New Delhi: Travel tech firm Oyo on Wednesday reported its first-ever profit after tax (PAT) of Rs 229 crore for FY24, as adjusted EBITDA grew by 215 per cent to reach Rs 877 crore, up from Rs 277 crore in FY23.
The hospitality major reported earnings per share (EPS) at approximately Rs 0.36 in FY24, a turnaround from the loss per share of Rs 1.93 in FY23.
“One big learning for me over the years is under promise and over deliver. Lots of improvements still left to do. Proud of what we are building together,” Ritesh Agarwal, Founder and Group CEO, posted on X social media platform.
Among other geographies, “the company has seen growth across Europe, the US, Southeast Asia and the Middle East.” Europe, being the largest market for vacation rentals, presents a significant opportunity for Oyo’s homes business, OVH.
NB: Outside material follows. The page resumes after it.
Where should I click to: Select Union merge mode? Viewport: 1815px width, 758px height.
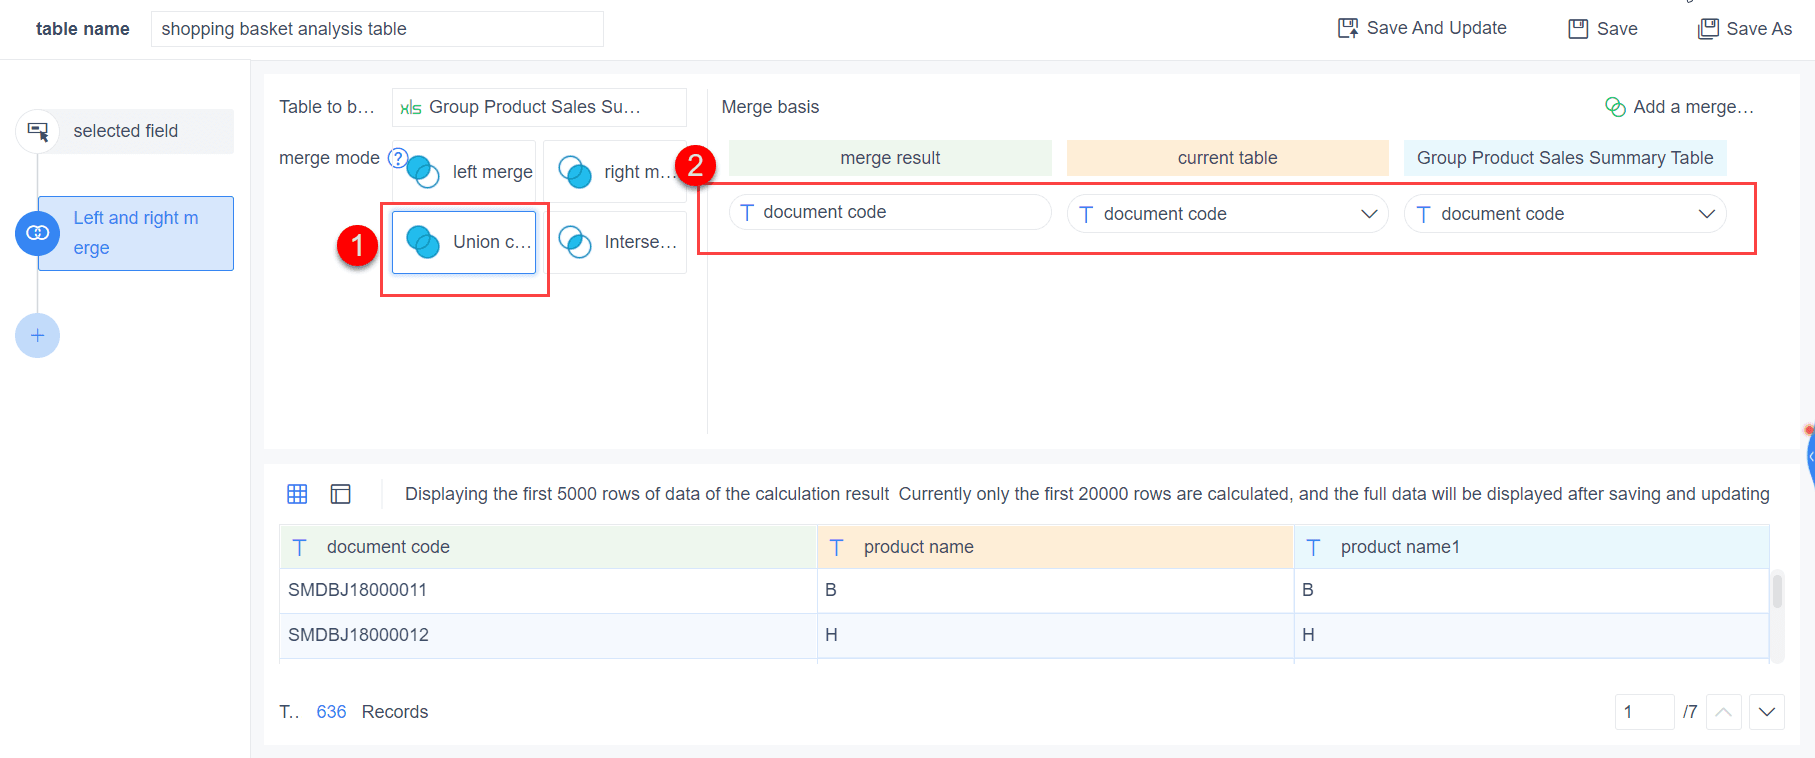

The company said it is issuing 7,92,84,312 “Series G fully and compulsory convertible cumulative preference shares” for the acquisition of K&J Consulting, which operates premium rental homes company Checkmyguest group from Paris.
A company spokesperson said that Checkmyguest has a dense presence in Paris for instance, which is one of the most-visited cities in the world.
“Oyo gets to acquire premium homes inventory primarily through a share swap over a period of time, in addition to some cash outgo for the acquisition, which gets quickly offset since it’s a cash generating business,” said the company.
In FY24, the company saw an increase in demand and improved market sentiment, added several new hotels. As a result, its inventory grew from 12,938 as on FY23 to 18,103 as on FY24.
“The new additions will require time to achieve full revenue potential, with financial returns expected to become evident going forward. Hence, the company’s consolidated revenue from operations remained stable at Rs 5,388 crore,” the company informed.
Oyo’s total costs decreased by about 13 per cent to Rs 4,500 crore in FY24 from Rs 5,207 crore in the previous year.